(Source text)
Many have asked how JR is doing.

So with the okay from my mother-in-law, let me tell you about a boy and his best friend, my son and his papaw.

Losing someone you love is hard at any age.  Its hard to wrap our minds around the idea that our loved one is not here physically anymore. It’s hard on adults to process the loss, so just imagine you are seven and autistic.

I was blessed to have my father-in-law in my life for over eleven years.  He was one of those guys that loved to help everyone. I swear he never met a stranger. If he had it and you needed it, well then it was yours.  His smile was infectious and that laugh, oh how I miss that deep belly laugh.  I did not know him as long as most, but in my time with him I discovered how much and how deeply he loved people. And you know what else? He loved being a papaw.

When my husband and I got married, my in-laws became instant grandparents to my two preteen children.  When my husband and I decided to become foster parents, they were on board with the idea and were excited for the journey that awaited us all. And from the moment our wild man was placed with us, all of our worlds changed.  From the second he came to us, so tiny and so sick, I knew he was ours.  And on a cool day in September 2013, two and a half years after wild man was first placed in my arms, papaw Jim(along with our whole family) was in the courtroom with us as JR became forever ours. JR had us all wrapped around his little finger from the beginning. But the two of them had a special bond. They were inseparable.

JR went everywhere with papaw.  Whether it was to the grocery store or down to the wrecker (tow truck) shop, it didn’t matter to them. He was so excited when papaw bought him his own car seat for his truck.  JR loves that truck, and he loved going bye-bye with his favorite person. My father-in-law never saw our JR as a child with autism, to him he was just his grandson. His beautiful, full of energy, always laughing, popcorn eating, adventure seeking grandson. 

After the “twins” arrived to our home, my father-in-law offered to start taking JR to his OT, speech, and music therapy appointments on Fridays.  It quickly became their thing.  My in-laws would pick him up shortly after I got our daughter on the bus and off they would go on their weekly adventure.  He loved spending his Fridays with them.  My father-in-law also filled in for us at his preschool when they would have special days or field trips that my husband or I could not go to.  He always found a way to make sure JR was included in everything at the school. He became more than just JR’s papaw, he was the classroom’s papaw.

In my son’s words, Cancer sucks ass. And he is 100% correct, cancer does suck ass.

My father-in-law was the healthiest sick man I have ever known.  He never complained or questioned why him, at least not in front of us.  He always had a smile on his face when he was around the kids.  They never seen him as sick. Hearing the words, he has cancer, took months for all of us to process.  How could he get sick? He was our rock. The doctor’s had to be wrong. He was a fighter. He did everything he could to stay strong and beat the hand that laid before him. As the days turned into months and he became weaker we tried to prepare ourselves and the kids. We explained things to our little loves in a way that we hoped they would understand, but how can we expect them to understand when we don’t fully understand ourselves?

(Brief 1)
Translate this sentence from the post about JR and his papaw into Spanish: "He loved spending his Fridays with them."
(Brief 2)
Which types of therapy appointments did the father-in-law take JR to on Fridays, according to the post about JR and his papaw?
The material that follows has no connection to the post about JR and his papaw.

(Data under study)
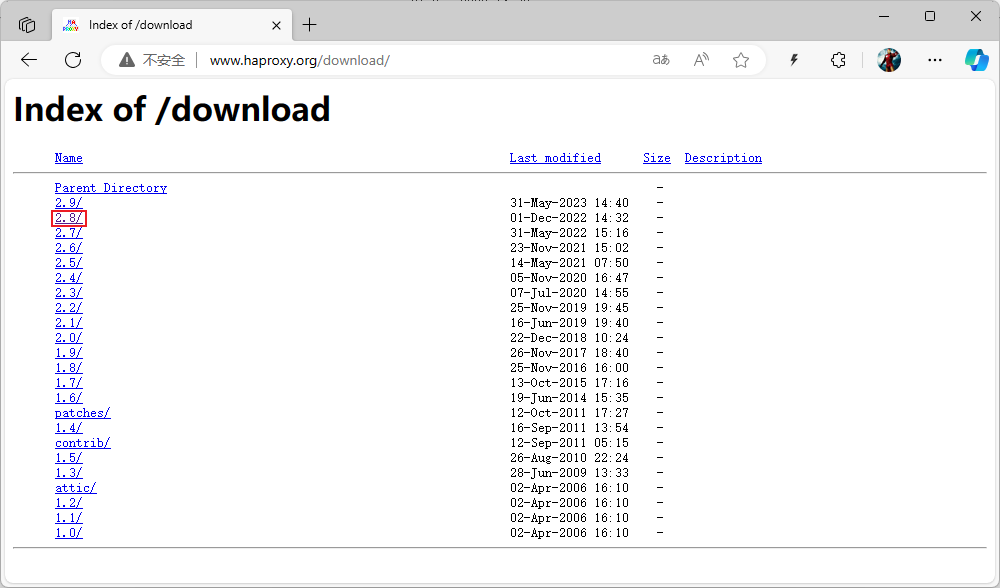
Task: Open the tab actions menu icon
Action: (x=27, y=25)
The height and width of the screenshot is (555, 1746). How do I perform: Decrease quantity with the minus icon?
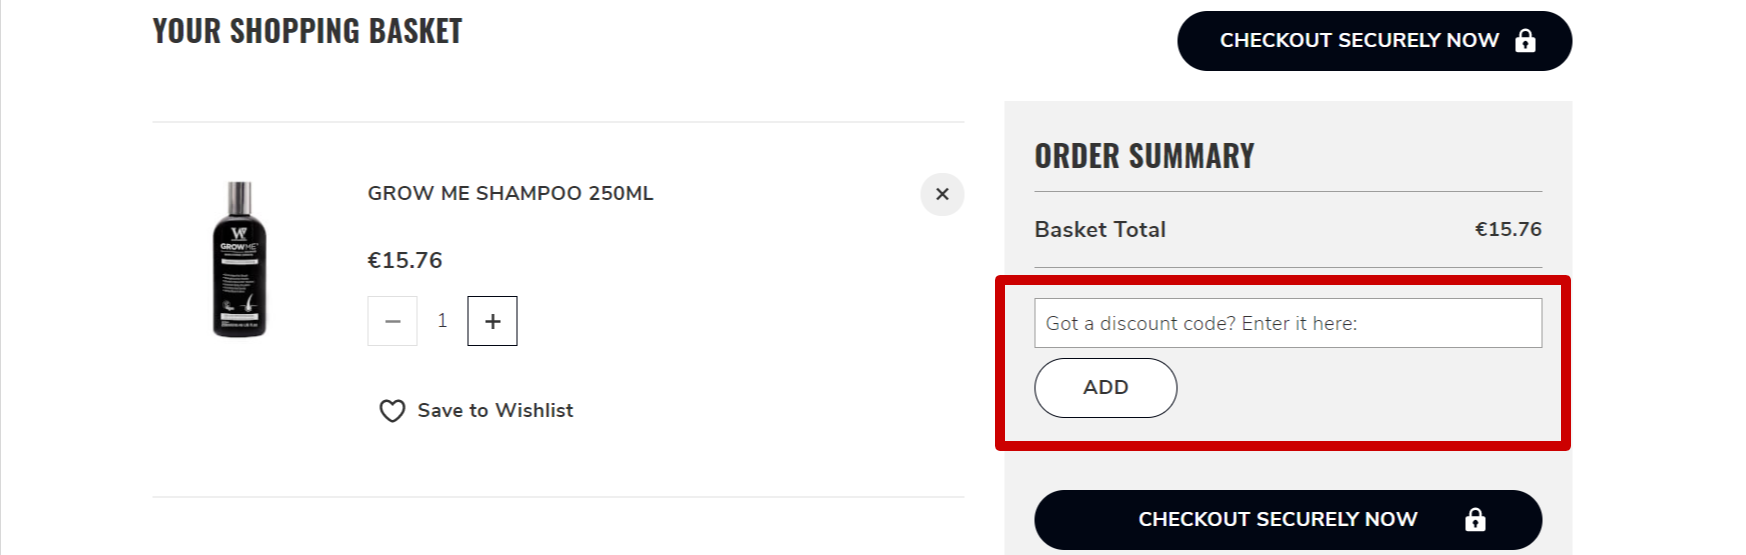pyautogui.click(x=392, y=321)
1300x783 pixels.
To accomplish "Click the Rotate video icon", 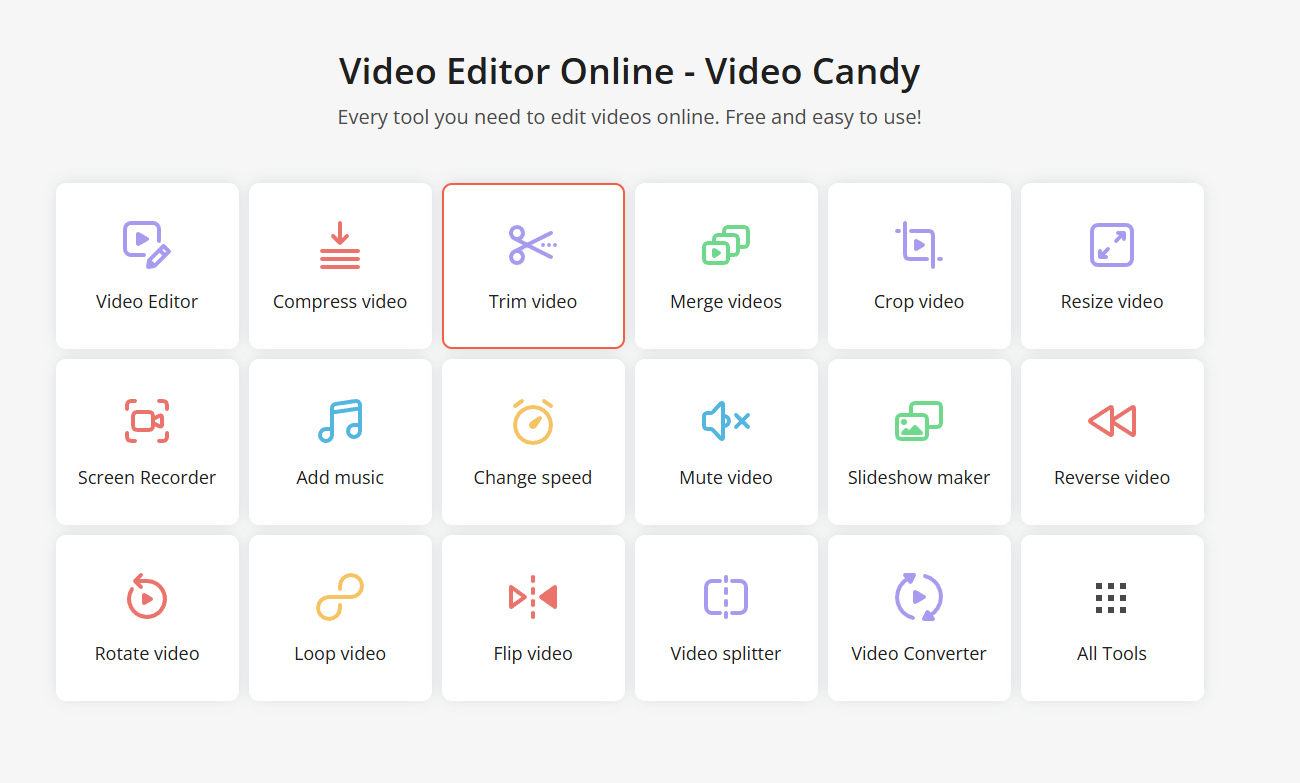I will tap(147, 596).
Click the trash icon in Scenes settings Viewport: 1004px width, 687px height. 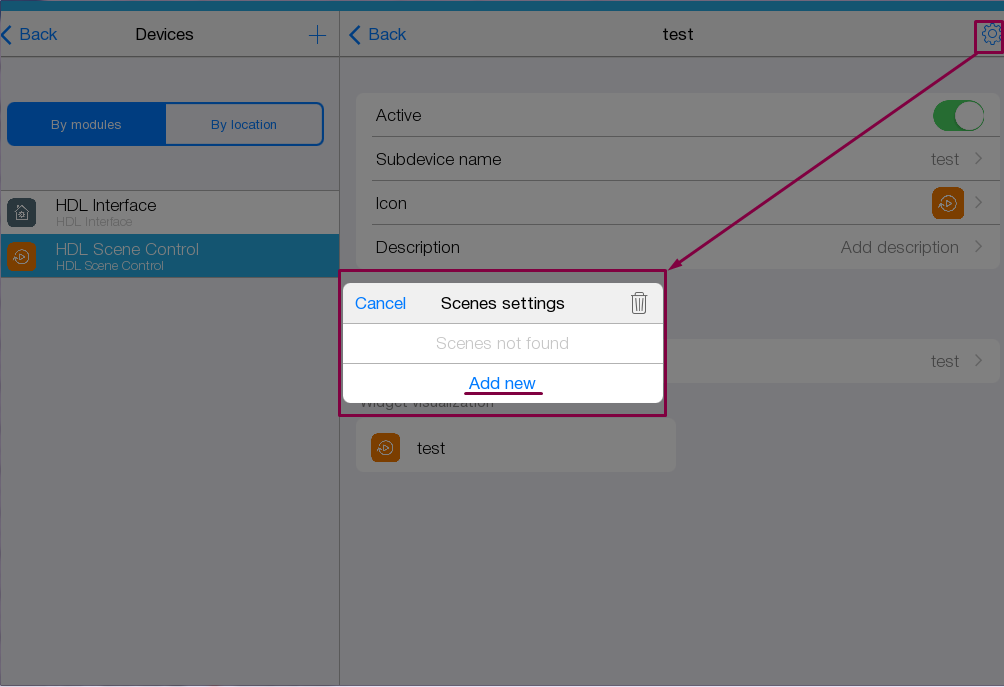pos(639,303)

(Answer box 1)
Le encantaba pasar los viernes con ellos.

(Answer box 2)
OT, speech, and music therapy.